* Passage to read:
____________________

Vector-borne diseases continue to plague the Caribbean

The number of vector-borne diseases acquired in the U.S. more than doubled between 2004 and 2016, the U.S. Centers for Disease Control and Prevention recently reported. But what does the future hold? Two studies published recently by University of Florida faculty members at the Emerging Pathogens Institute provide insight into this question, based on research conducted in Haiti.

A major concern has been a mosquito-transmitted virus called chikungunya, which causes fever and severe joint pain. This virus was responsible for epidemics in the Caribbean in 2014, and spread into South Florida, where there were over 400 travel-associated cases and close to a dozen patients infected by Florida mosquitos.

Sarah White, Ph.D., a postdoctoral associate in the
UF College of Public Health and Health Professions’
department of environmental and global health
and an associate member of the Emerging Pathogens Institute

Spread outside of South Florida was limited in part because the mosquito responsible for transmitting the disease in 2014, named Aedes aegypti, had a limited range. However, a study published May 10 in the journal PLOS One reports that a new “American strain’’ of chikungunya has now been identified in mosquitos in Haiti. Furthermore, it can be transmitted by other mosquitoes, including the Aedes albopictus, also known as the Asian tiger mosquito, which is found much further north in Florida and in other parts of the southern United States.

So far, this new chikungunya strain has not been identified in the United States. However, should it make it into this country, there is greater potential for the spread of the disease than was seen in 2014.

In a second study, also published in PLOS One, UF investigators found evidence that around 10 percent of patients infected with chikungunya in Haiti had a simultaneous infection with a second mosquito-transmitted virus. In six instances, patients were found to have been infected with both chikungunya and Zika viruses, with genetic studies raising the possibility that the two viruses were transmitted by the same mosquito. These viruses were also among the first isolated in the Americas, raising questions about possible interactions among various viruses.

“Patterns of chikungunya fever outbreaks can cycle,” said Sarah White, Ph.D., a postdoctoral associate in the UF College of Public Health and Health Professions’ department of environmental and global health. White, who is the lead author on both papers, added, “These findings raise questions about the potential for the reemergence of chikungunya virus in our hemisphere.”

These studies underscore the importance of disease and mosquito surveillance in understanding the risk of the spread of diseases carried by mosquitoes, which have the potential to spread into the United States, White said.

“At a basic level, the best prevention method is to avoid mosquito bites by wearing protective clothing and bug repellent,” she said.

____________________

* Work task 1: Reproduce the text of the vector-borne disease article starting at "Spread outside of" and ending at "southern United States.".
* Work task 2: List every year mentioned in the vector-borne disease article.
* Work task 3: Rewrite the paragraph of the vector-borne disease article that begins "In a second study" as a bulleted list that keeps its main facts.

* Data provided:
____________________

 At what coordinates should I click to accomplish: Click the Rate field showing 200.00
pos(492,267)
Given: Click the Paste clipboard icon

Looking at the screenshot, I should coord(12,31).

____________________

* Response area 1:
Spread outside of South Florida was limited in part because the mosquito responsible for transmitting the disease in 2014, named Aedes aegypti, had a limited range. However, a study published May 10 in the journal PLOS One reports that a new “American strain’’ of chikungunya has now been identified in mosquitos in Haiti. Furthermore, it can be transmitted by other mosquitoes, including the Aedes albopictus, also known as the Asian tiger mosquito, which is found much further north in Florida and in other parts of the southern United States.

* Response area 2:
2004
2016
2014

* Response area 3:
- The second study was also published in PLOS One.
- UF investigators found that about 10 percent of chikungunya patients in Haiti were also infected with a second mosquito-transmitted virus.
- Six patients had both chikungunya and Zika viruses.
- Genetic studies suggested the two viruses may have been transmitted by the same mosquito.
- These viruses were among the first isolated in the Americas, which raises questions about possible interactions among viruses.